Mistakes and Incorrect Assumptions

While the diagnostic approach is sound, several assumptions embedded in this message merit scrutiny:

  1. The assumption that the log is complete and flushed: SGLang uses Python's logging system, which by default buffers output. If the server process is deadlocked, the log buffer may not have been flushed, meaning critical error messages could exist in memory but not on disk. The grep would miss these entirely.
  2. The assumption that a deadlock would produce log output: Many deadlock scenarios—particularly in CUDA or NCCL—occur at the kernel level without any Python-level error handling. A CUDA kernel that hangs never returns, so no Python code executes to log the failure. The grep would show nothing.
  3. The assumption that "Ignore import error" messages are truly benign: While these particular errors (missing GLM OCR modules) are indeed non-fatal for Kimi-K2.5, the fact that they appear at all hints at a broader issue: SGLang's model registry is attempting to import every model architecture it knows about, and some imports are failing. If this import scanning happens during a critical initialization phase, it could indicate that the SGLang nightly build has compatibility issues with the installed dependencies.
  4. The implicit assumption that the SM100 binary works on SM120: The assistant verified that import sgl_kernel succeeds after loading torch, but this only tests the import path, not the actual CUDA kernel execution. The SM100 binary was compiled for compute capability 100, and while Blackwell (SM120) is architecturally backward-compatible, there may be subtle instruction-level differences that cause hangs rather than explicit errors.

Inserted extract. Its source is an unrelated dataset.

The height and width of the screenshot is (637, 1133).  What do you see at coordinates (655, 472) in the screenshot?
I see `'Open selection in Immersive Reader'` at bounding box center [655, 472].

The Broader Context: Why This Matters

This message captures a moment of high tension in the deployment pipeline. The assistant has invested enormous effort—spanning multiple segments and dozens of messages—in building an EAGLE-3 training pipeline, generating synthetic data, fine-tuning drafters, and debugging vLLM integration. The pivot to SGLang represents a bet that a different inference engine will solve the speculative decoding problem that vLLM could not. The 34-second load time was a huge win, validating the pivot. But the subsequent deadlock threatens to undo that progress.

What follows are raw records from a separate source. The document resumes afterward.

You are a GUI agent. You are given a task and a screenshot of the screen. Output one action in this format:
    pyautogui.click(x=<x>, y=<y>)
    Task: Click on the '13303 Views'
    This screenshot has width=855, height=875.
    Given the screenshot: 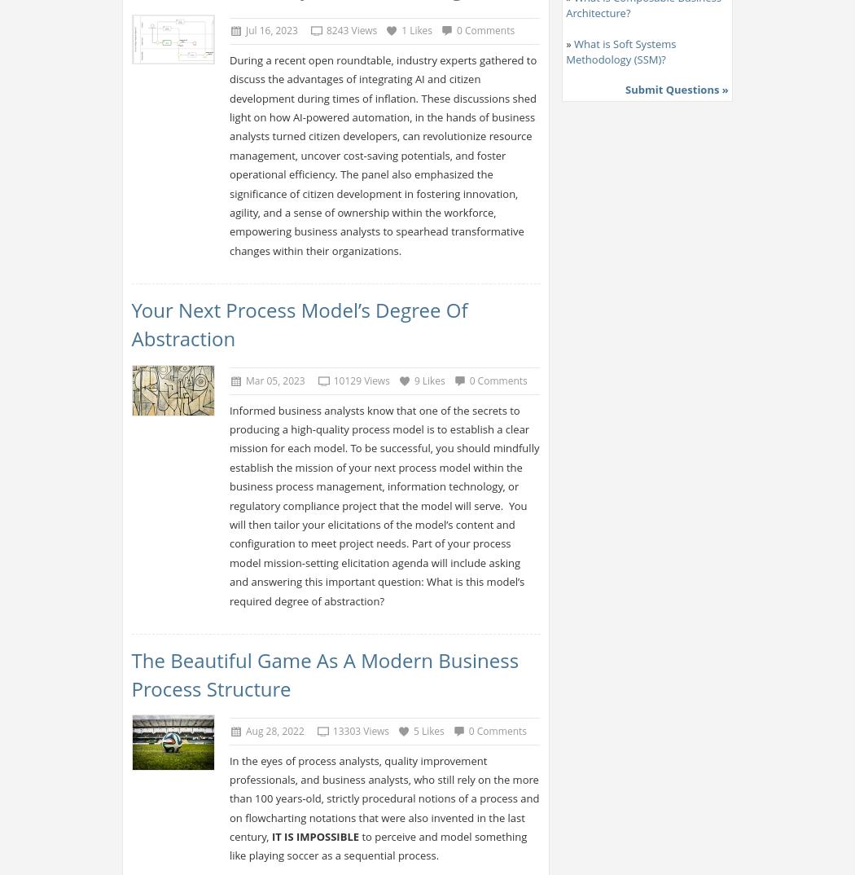 What is the action you would take?
    pyautogui.click(x=332, y=730)
    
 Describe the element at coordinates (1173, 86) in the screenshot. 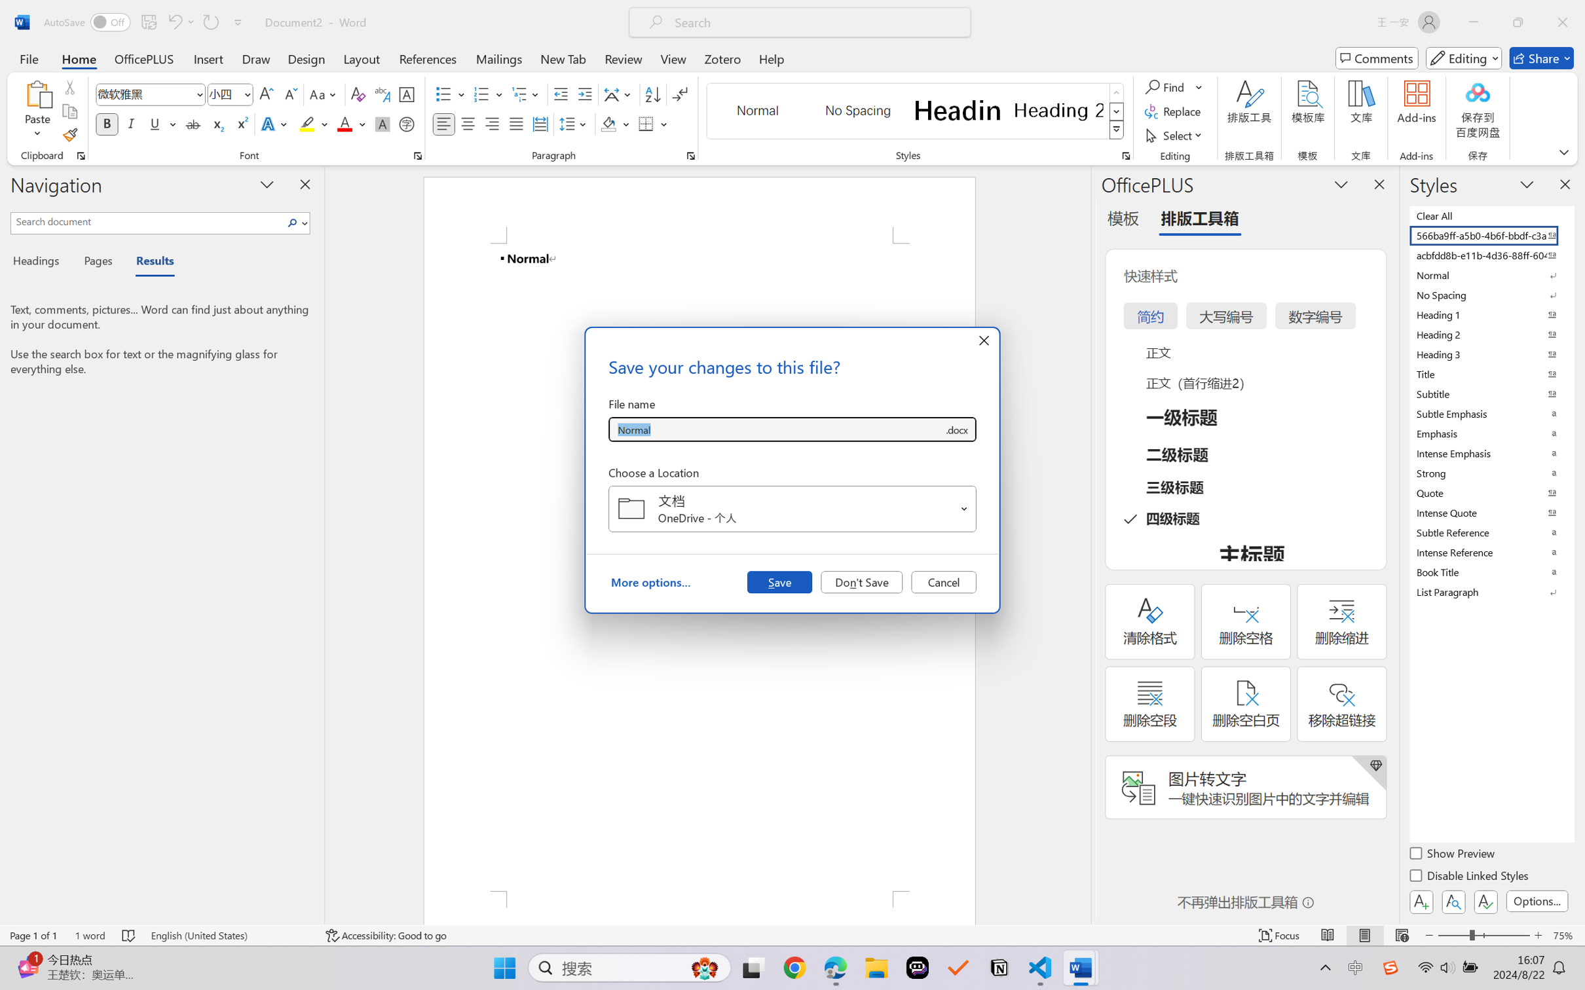

I see `'Find'` at that location.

The silence in the log is itself a form of information. In distributed systems debugging, the absence of errors is not evidence of correct operation—it can be evidence of a failure mode that prevents error reporting. The assistant's next steps (enabling verbose logging with --log-level debug and disabling CUDA graph caching) reflect an understanding that the default logging level may be insufficient to capture the initialization phase where the hang occurs.

Conclusion

Message [msg 3140] is a deceptively simple diagnostic step that encapsulates the challenges of deploying large language models on cutting-edge hardware. The assistant's grep command, while producing only benign "Ignore import error" messages, serves as a critical negative result: the server did not crash with a conventional error, meaning the problem is likely a hang or deadlock rather than a crash. This finding shapes the subsequent debugging strategy, leading the assistant to investigate CUDA graph compilation and NCCL initialization as the likely culprits.

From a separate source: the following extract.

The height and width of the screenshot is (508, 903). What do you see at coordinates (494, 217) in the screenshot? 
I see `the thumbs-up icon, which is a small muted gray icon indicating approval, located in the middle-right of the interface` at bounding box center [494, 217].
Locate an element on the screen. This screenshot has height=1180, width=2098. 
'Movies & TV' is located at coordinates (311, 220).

The message also highlights a fundamental tension in AI infrastructure work: the gap between loading a model (which succeeded spectacularly at 44x speedup over vLLM) and running inference (which failed silently). In large-scale distributed inference, weight loading is only the beginning—the real challenges lie in the initialization of communication primitives, CUDA kernel compilation, and the complex dance of synchronizing multiple GPUs. The silence after loading is a reminder that in distributed systems, the most dangerous failures are the ones that make no sound.